The platform is Windows/ASP.NET and the application is hosted within SharePoint (MOSS 2007).
In lieu of a good reporting tool for bandwidth usage, you can always do a rough guesstimate.
N = Number of page views in busiest hour
P = Average Page size
(N * P) /3600) = Average traffic per second.
The server itself will have a lot more internal traffic for probably db server/NAS/etc. But outward facing that should give you a very rough idea on utilization. Obviously you will need to far surpass the above value as you never want to be 100% utilized, and to allow for other traffic.
I would also not suggest using an arbitrary number like 250 users. Use the heaviest production day/hour as a reference. Double and triple if you like, but that will give you the expected distribution of user behavior if you have good log files/user auditing. It will help make your guesstimate more accurate.
As another commenter pointed out, a data center is a good idea, when redundancy and bandwidth availability become are a concern. Your needs may vary, but do not dismiss the suggestion lightly.
There are several additional questions that need to be asked here.
Is it 250 total users, or 250 concurrent users? If concurrent, is that 250 peak, or 250 typically? If it's 250 total users, are they all expected to use it at the same time (eg, an intranet site, where people must use it as part of their job), or is it more of a community site where they may or may not use it? I assume the way you've worded this that it is 250 total users, but that still doesn't tell enough about the site to make an estimate.

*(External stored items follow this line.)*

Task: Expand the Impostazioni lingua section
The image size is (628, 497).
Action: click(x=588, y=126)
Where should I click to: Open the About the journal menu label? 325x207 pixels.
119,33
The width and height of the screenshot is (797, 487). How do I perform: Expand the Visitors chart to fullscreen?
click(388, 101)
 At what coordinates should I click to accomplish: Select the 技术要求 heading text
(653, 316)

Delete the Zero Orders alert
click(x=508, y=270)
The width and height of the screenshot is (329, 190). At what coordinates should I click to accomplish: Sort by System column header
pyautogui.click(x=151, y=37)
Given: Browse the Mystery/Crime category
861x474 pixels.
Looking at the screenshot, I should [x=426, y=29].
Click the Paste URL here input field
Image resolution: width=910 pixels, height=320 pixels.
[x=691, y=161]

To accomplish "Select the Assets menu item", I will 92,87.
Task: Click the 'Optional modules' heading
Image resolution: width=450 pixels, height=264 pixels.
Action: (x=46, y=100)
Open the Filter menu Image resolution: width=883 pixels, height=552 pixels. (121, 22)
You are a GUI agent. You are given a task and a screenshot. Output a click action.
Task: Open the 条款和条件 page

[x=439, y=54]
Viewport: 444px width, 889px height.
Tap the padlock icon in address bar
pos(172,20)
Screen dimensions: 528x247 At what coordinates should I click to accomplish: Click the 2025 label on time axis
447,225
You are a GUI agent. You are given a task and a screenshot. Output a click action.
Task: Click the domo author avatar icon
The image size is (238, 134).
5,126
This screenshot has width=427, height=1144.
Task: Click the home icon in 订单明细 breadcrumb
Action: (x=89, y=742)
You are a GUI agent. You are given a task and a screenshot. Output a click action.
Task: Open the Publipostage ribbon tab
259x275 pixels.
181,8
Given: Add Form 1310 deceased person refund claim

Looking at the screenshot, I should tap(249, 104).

If it's a community or "normal" internet site, it will also depend on the usage - eg, are people really going to be using this intensely, or is it something that some users will simply log into once, and then forget? This can be a tough question from your perspective, since you will want to assume the former, but if you spend a lot of money on network infrastructure and no one ends up using it, it can be a very bad thing.
What is the site doing? At the low end of the spectrum, there is a "typical" web application, where you have reasonable size (say, 1-2k) pages and a handful of images. A bit more intense is a site that has a lot of media - eg, flickr style image browsing. At the upper end is a site with a lot of downloads - streaming movies, or just large files or datasets being downloaded.
This is getting a bit outside the threshold of your question, but another thing to look at is the future of the site: is the usage going to possibly double in the next year, or month? Be wary of locking into a long term contract with something like a T1 or fiber connection, without having some way to upgrade.
Another question is reliability - do you need redundancy in connections? It can cost a lot up front, but there are ways to do multi-homed connections where you can balance access across a couple of links, and then just use one (albeit with reduced capacity) in the event of failure.
Another option to consider, which effectively lets you completely avoid this entire question, is to just host the application in a datacenter. You pay a relatively low monthly fee (low compared to the cost of a dedicated high-quality connection), and you get as much bandwidth as you need (eg, most hosting plans will give you something like 500GB transfer a month, to start with - and some will just give you unlimited). The datacenter is also going to be more reliable than anything you can build (short of your own 6+ figure datacenter) because they have redundant internet, power backup, redundant cooling, fire protection, physical security.. and they have people that manage all of this for you, so you never have to deal with it.